7- Alassane Ouattara se retrouve face à la lourde responsabilité de renouer les fils du dialogue. Il devra pour cela déployer des trésors d’imagination et de séduction, trouver les mots et les gestes qui le permettent. Il pourra en cela s’appuyer sur deux personnalités qui, à la faveur de cette crise, se sont détachées. L’une, dans la majorité, est le Premier ministre Hamed Bakayoko, qui est apparu comme celui vers qui les regards se sont tournés. Son sans-faute à la Primature confirme son envergure et l’appel qu’il a reçu dans la semaine de l’ancien Président Laurent Gbagbo, l’a mis en évidence. Plus surprenante est la seconde personnalité : Laurent Gbagbo, justement. En deux interventions décisives, il a émergé de cette crise pour se placer au-dessus de la mêlée, appelant au dialogue, allant jusqu’à désavouer l’idée de la transition. Il apparaît désormais, on n’est plus à un paradoxe près, comme un allié objectif du Président Ouattara pour apaiser la situation, retrouver les voies du dialogue et préparer le terrain à la fameuse « nouvelle génération ». Gageons que le retour de Laurent Gbagbo en Côte d’Ivoire sera rapidement un sujet sur la table.

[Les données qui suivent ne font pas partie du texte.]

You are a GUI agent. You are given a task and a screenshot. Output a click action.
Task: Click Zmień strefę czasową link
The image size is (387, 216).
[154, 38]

8- Le Conseil Constitutionnel devrait, lundi prochain, désigner Alassane Ouattara Président de la Côte d’Ivoire. Il poursuivra son travail à la tête de l’État ivoirien. Ce vendredi, les embouteillages ont retrouvé droit de cité à Abidjan. La vie reprend son cours, les Ivoiriens sont ressortis de chez yeux. C’est le signe le plus tangible que cette crise touche à sa fin. Mais le chemin de ce nouveau mandat pourrait s’avérer plus difficile que les précédents pour le Président.